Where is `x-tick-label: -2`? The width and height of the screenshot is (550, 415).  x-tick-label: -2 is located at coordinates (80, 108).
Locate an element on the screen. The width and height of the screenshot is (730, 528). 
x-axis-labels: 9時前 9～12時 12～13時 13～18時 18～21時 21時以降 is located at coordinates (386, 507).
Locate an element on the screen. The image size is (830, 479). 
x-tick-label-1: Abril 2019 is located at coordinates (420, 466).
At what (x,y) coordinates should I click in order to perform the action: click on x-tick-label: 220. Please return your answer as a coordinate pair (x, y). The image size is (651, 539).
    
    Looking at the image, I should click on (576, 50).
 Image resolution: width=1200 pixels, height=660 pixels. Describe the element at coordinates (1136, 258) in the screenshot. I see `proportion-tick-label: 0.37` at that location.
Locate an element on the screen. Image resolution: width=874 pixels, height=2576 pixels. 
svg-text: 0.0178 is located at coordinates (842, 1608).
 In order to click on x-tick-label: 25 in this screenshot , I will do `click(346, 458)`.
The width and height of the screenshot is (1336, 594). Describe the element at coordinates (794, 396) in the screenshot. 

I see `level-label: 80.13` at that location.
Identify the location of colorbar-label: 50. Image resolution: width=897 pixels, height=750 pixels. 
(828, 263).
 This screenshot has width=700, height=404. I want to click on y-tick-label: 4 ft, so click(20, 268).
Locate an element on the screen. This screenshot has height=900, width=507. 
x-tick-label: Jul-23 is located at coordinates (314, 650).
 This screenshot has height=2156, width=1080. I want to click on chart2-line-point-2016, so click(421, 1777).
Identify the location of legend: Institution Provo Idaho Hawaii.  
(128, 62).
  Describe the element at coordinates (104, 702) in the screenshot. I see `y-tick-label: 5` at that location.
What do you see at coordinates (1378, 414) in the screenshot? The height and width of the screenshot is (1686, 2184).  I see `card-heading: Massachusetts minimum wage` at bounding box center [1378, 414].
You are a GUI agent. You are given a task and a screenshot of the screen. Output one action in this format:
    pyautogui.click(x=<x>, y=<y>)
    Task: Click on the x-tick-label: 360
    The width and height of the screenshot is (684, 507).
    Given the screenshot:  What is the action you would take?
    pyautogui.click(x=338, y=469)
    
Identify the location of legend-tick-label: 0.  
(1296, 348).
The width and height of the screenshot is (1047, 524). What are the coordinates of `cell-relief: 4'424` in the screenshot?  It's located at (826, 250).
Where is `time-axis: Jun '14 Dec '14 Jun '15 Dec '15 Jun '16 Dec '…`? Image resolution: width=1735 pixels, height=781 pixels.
------------------------------------------------------------------------
**How to complete this task**
Please list each line from the items above that contains the word "size", matching case exactly.

**Solution for this task**
Locate an element on the screen. The image size is (830, 479). 
At what (x,y) coordinates should I click in order to perform the action: click on x-tick-label: 220. Please return your answer as a coordinate pair (x, y). The image size is (651, 539).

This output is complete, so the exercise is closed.